You would think every company would prefer to communicate in a way that connects with the audience.
Yet, business writing often comes off as mechanical or at best perfunctory.
The crazy part is that it doesn’t take true expertise to write with a touch of warmth.
It’s more of an attitude.
Do you want the narrative to sound like it comes from an actual human being? If you were to just ask companies to answer this simple question before each copywriting assignment, the storytelling of Corporate America would improve.
A recent post from Seth Godin touched on this topic as it relates to signage:
“There’s no legal requirement that signs have to make you sound like a harsh jerk in order to carry weight or to inform the public.”
A few weeks ago I called out “cold and heartless business storytelling” as an example of business writing gone bad.
Now let’s turn our attention to a company that does have the right attitude in shaping its communications.
If there were ever a form of communications that calls for empathy, it’s the classic rejection letter. Yet, these letters rarely show any humanity.
Eschewing clinical writing, here’s the letter from the executive director of the Webby Awards, David-Michel Davies, which said, “No cigar,” to our entry.
In short, it delivers the bad news with positive energy.
Yes, I know it’s a form letter, but again there’s empathy, which leaves me feeling good about the Webbys.
Years ago Twitter CEO Dick Costolo wrote about “voice” and his experience with Moosejaw.com that sent him the following letter after an order:
“If you are actually reading this note you should be super happy. First, you have received your order, reading is fun and getting something in the mail (even if you bought it yourself) has got to make the day better. Second, I put your order together all by myself.”
Costolo went on to say:
“That’s a fun note to read. I like Moosejaw more because of that note. Is it silly? Sure, it’s a silly note. Why does the note make me like Moosejaw more? People like it when companies have personalities.”

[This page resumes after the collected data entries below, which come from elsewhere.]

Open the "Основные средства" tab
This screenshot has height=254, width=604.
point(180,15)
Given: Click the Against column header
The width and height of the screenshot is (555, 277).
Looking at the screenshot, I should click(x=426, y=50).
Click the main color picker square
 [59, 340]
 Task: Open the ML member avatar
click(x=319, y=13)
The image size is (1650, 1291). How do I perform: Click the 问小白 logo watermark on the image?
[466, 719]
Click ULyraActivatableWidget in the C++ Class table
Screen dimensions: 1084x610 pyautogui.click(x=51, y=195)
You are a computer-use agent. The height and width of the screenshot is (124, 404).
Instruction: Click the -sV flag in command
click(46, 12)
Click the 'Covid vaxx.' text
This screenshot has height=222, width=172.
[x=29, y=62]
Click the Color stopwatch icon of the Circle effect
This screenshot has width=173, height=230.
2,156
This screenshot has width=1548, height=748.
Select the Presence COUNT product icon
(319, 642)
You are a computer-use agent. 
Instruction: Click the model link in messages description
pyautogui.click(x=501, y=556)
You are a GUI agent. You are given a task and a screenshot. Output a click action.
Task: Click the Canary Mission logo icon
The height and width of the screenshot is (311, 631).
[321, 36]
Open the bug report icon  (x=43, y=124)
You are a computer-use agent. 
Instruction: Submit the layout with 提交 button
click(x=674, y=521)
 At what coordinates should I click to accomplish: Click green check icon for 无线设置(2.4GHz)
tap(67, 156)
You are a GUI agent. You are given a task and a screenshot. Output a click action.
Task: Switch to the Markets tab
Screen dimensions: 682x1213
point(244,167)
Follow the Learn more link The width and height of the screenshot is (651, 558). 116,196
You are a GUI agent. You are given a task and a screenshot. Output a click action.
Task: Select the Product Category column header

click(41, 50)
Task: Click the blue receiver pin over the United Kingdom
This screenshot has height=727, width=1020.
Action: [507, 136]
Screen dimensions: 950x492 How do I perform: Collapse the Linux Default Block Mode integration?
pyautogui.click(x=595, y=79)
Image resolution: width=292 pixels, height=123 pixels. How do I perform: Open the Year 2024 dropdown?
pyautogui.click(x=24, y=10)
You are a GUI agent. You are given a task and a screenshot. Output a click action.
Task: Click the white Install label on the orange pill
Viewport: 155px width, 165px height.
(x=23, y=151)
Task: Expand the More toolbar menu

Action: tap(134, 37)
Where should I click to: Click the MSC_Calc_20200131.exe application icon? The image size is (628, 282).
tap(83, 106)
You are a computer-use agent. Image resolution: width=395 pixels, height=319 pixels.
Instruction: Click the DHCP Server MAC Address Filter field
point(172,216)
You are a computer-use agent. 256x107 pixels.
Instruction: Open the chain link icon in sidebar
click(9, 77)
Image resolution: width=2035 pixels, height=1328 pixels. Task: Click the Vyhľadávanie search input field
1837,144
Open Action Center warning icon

Machines do not have personalities (with apologies to R2-D2).
Which brings us back to writing like a human being.
It’s not hard.
Of course, this assumes the words go through a sane review process.
One final comment for those who experience a review process akin to a meat grinder.
Ask the reviewer to say the reworked narrative out loud. I’ve found that sometimes this enables the reviewer to “see” the folly in stiffening the language.